In quest’isola non c’è mai stato un Rinascimento, anche se i giudicati sono stati un’anticamera di un Rinascimento sardo mai completato, quest’isola non ha mai goduto della prestigiosa reputazione Rinascimentale Italiana; tutt’altro, in quest’isola l’annessione ai Savoia e l’unificazione Italiana, hanno esasperato localismi; si sono contrapposte le energie e le risorse creative sarde, ci si è convinti che la morte dell’altro fosse condizione necessaria per la determinazione del proprio mercato; da Regione a Statuto Autonomo dal forte spirito indennitario, con un proprio percorso (non Italiano) della storia, della lingua e della cultura, bisognava sostenersi l’un con l’altro in un percorso d’Autodeterminazione, non più giudicati, ma comuni in una Regione a Statuto Autonomo in grado di progettare un nuovo percorso della storia comune.
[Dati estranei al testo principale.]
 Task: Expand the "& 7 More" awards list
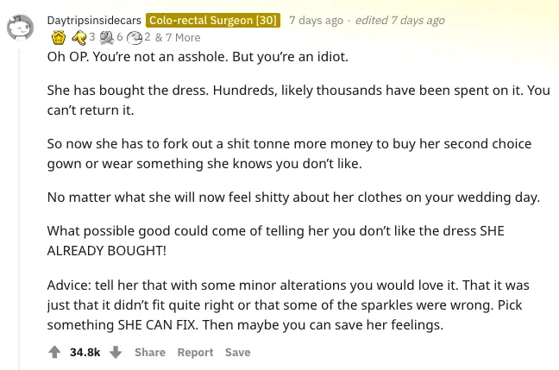(x=178, y=37)
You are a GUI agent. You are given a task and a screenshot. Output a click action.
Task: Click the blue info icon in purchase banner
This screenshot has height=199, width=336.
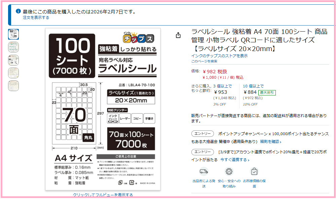(x=18, y=11)

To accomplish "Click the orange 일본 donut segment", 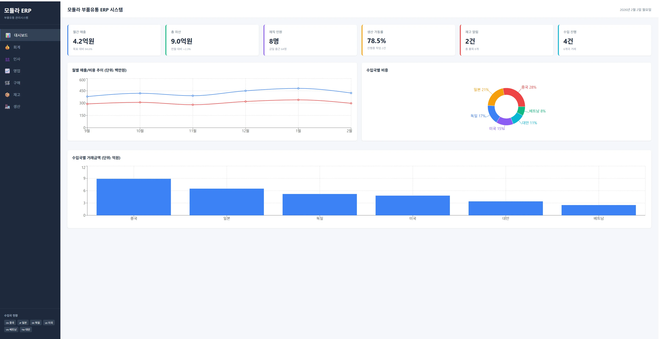I will point(495,97).
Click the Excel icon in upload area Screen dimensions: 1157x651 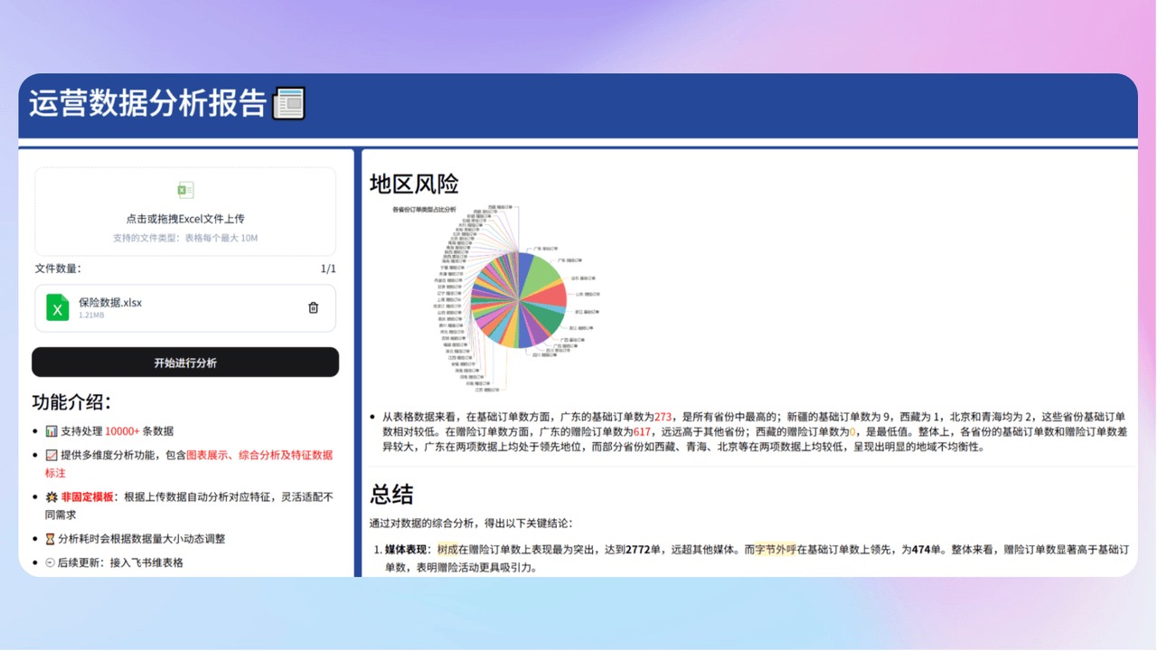coord(185,190)
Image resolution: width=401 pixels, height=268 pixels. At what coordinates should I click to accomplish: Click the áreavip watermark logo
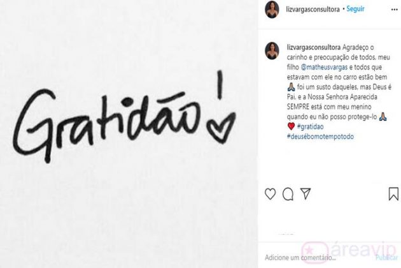click(349, 249)
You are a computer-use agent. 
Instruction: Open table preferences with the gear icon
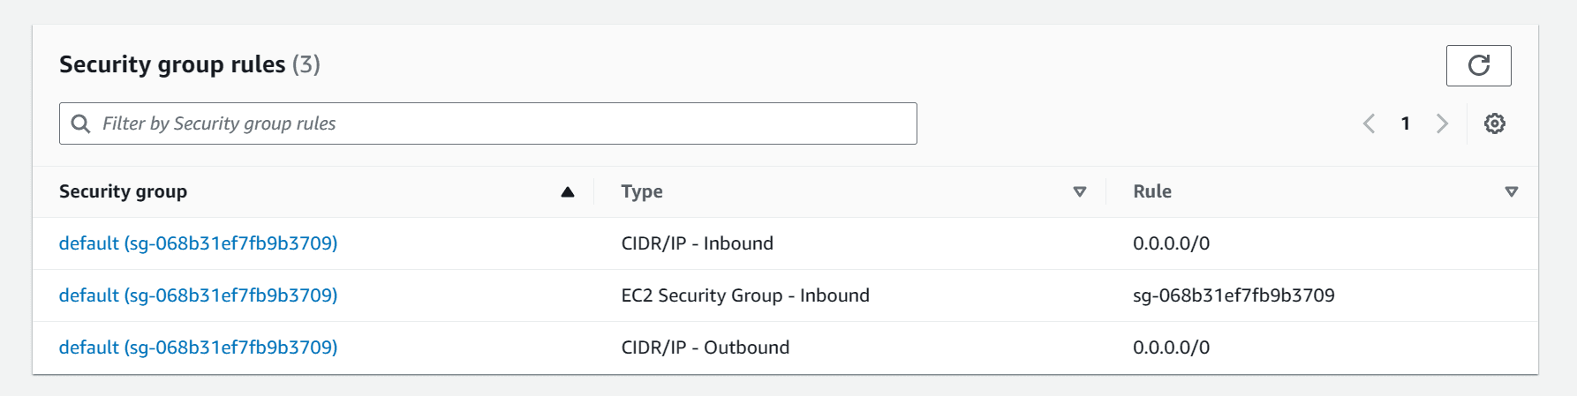[1494, 123]
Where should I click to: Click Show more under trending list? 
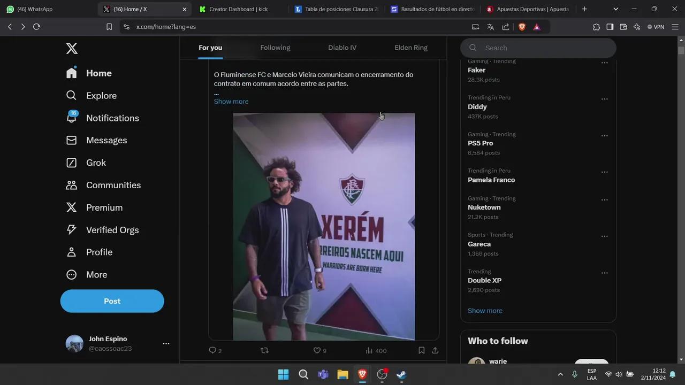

La frammentazione, l’incapacità di guardare oltre di sé e guardare solo sé, ha fatto dell’isola una zona di storia delimitata, culturalmente frammentaria, mai realmente coesa e con reali e specifici obiettivi comuni.
La Sardegna si è autodeclassata a residenza per le vacanze estive, a meta turistica ambita (anche elitaria) che però è periferia artistica e culturale, questo avviene anche attraverso una percezione dei propri artisti che pagano davanti la loro storia, l’assenza che pare anche strategica, d’Alta Formazione Artistica a Cagliari (non ho notizie di altre città metropolitane e capoluoghi privi d’Alta Formazione Artistica).
Sembra che nell’isola si sia incapaci, di costruire una narrazione artistica contemporanea comune, non parlo di simboli come Pinuccio Sciola o Maria Lai, parlo di sistema e di rappresentazione e visione artistica formativamente comune. Sembra si sia stratificata, nell’identità collettiva isolana, un complesso d’inferiorità, che non porta a costruire altre possibilità.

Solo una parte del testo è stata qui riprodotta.